What doctors don’t do at all well is treat. They load you up with drugs that do more damage than good. There are a bazillion natural treatments that will get you out of your own way so your body can do its natural healing thing—naturopathy, acupuncture, hypnotherapy, medical massage, veganism, various manipulations of light and air—there are so many ways to heal that don’t include putting manmade chemicals in your body. Get a good diagnosis and then look around for healthy ways to treat yourself.
What doctors do worst is make prognoses. Nobody can tell the future—your doctor can’t do it any better than your psychic reader. The difference between the two is that your psychic will be very up-front and tell you that her predictions can be altered at any time by you making a different choice. Your doctor thinks he actually knows what your future is.
When I was on life support in the ICU, a bunch of doctors told my mother that there was nothing more to be done and it was unlikely that I could survive. What they meant was she gonna die—now, but they carefully couched it in doctor-speak to cover their butts.
That was thirteen years ago.
Ladies and gentlemen, your life is in God’s hands. Only he knows when you’re going to die. Don’t believe anybody else. (Maybe God woke up this morning, stretched, and said, “Charlie’s pissed me off one time too many—today he goes.” Or maybe God said, “Annie has got so much going for her—maybe I’ll help her out one more time so she can maximize her potential.” [Except that God doesn’t use language like that.])

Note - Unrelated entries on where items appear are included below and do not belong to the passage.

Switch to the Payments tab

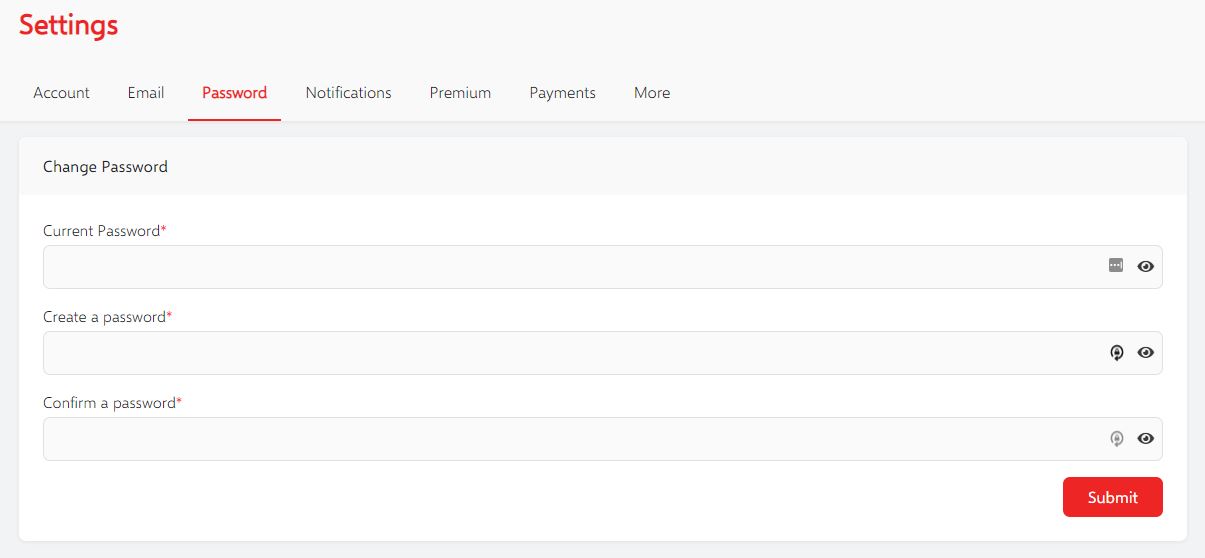(562, 93)
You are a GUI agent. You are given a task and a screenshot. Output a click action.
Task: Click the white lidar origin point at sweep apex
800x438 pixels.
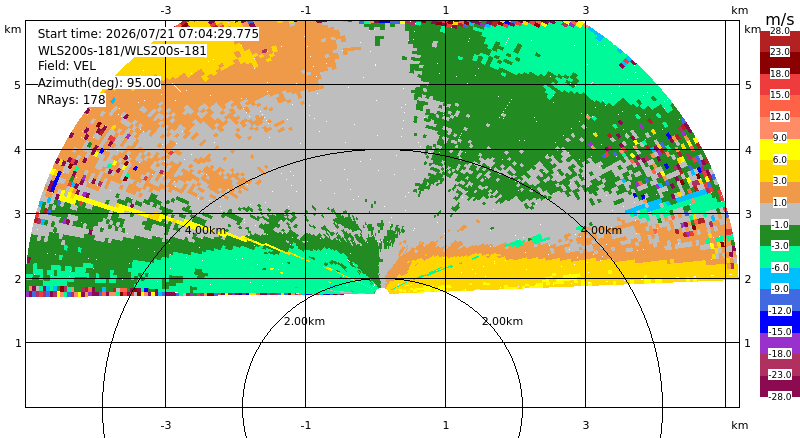pyautogui.click(x=381, y=291)
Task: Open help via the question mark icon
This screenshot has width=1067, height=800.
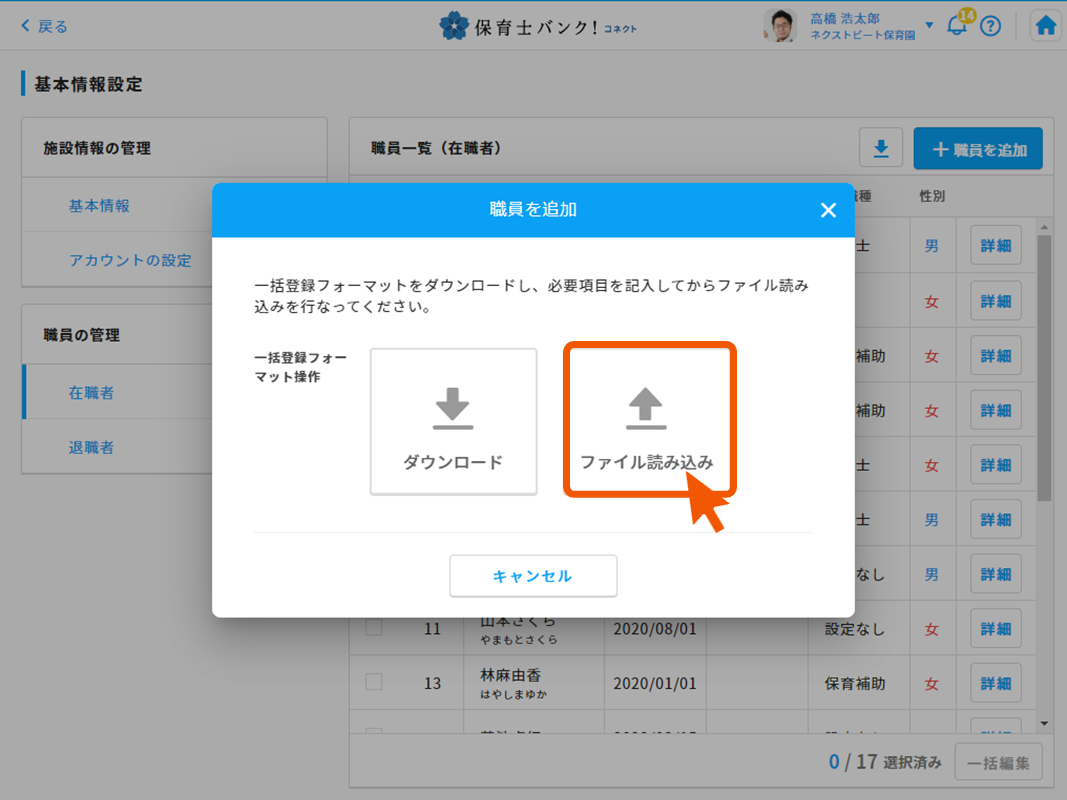Action: point(990,26)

So I woke up this morning having some confused dream about Brian and computers and death. I don’t pretend to have figured out what it all means, but let me tell you about Brian’s wife. She was diagnosed with relapsing-remitting multiple sclerosis and the doctor’s prognosis was that she would be able to work and live a relatively normal life for about another ten years. Fact: within a year she was down and out. Within three years, she was receiving total care from her husband, and when I say “total care” what I mean is she sat in a chair and he did everything except feed her and poop for her. Within a couple more years, her husband was suicidal. Being the total care provider sure takes it out of you.
We had a friendly relationship in the beginning but in the end I was really angry at her. She loved her husband but wasn’t doing anything to take care of him. In fact, she wasn’t doing anything. The woman still had her mind. She and Brian were both computer scientists and he supplied all kinds of assistive technology but she used it to play computer games when she could have been doing so much more.
So what does that say about me? What can I do? What do I have left? I can still be wise for younger women. Yesterday I listened to a young woman trying to work her way through a very painful experience in her life (oh, hell, relationship—it’s always about human relationships). As she left she said to me, “You know, you ask good questions.” There you go, I’m a good question asker.
I have two blogs wherein I have posted 822 essays; that’s the equivalent of about six books. They have been read 106,386 times, which is about how many times a day your heart beats—and I haven’t done any advertising. What do I have left? Well, maybe publishing some books. (Who reads books anymore? Anybody?) I’ve got something left in the way of writing, though less than I used to. High glucose levels slow down the brain and make thoughts lazy and fuzzy. (So now, instead of being really smart I’ll just be average?)
End-of-life planning is about what you still can do, not the fact that you can’t do much anymore. Only God knows when the end will come, and he ain’t tellin’.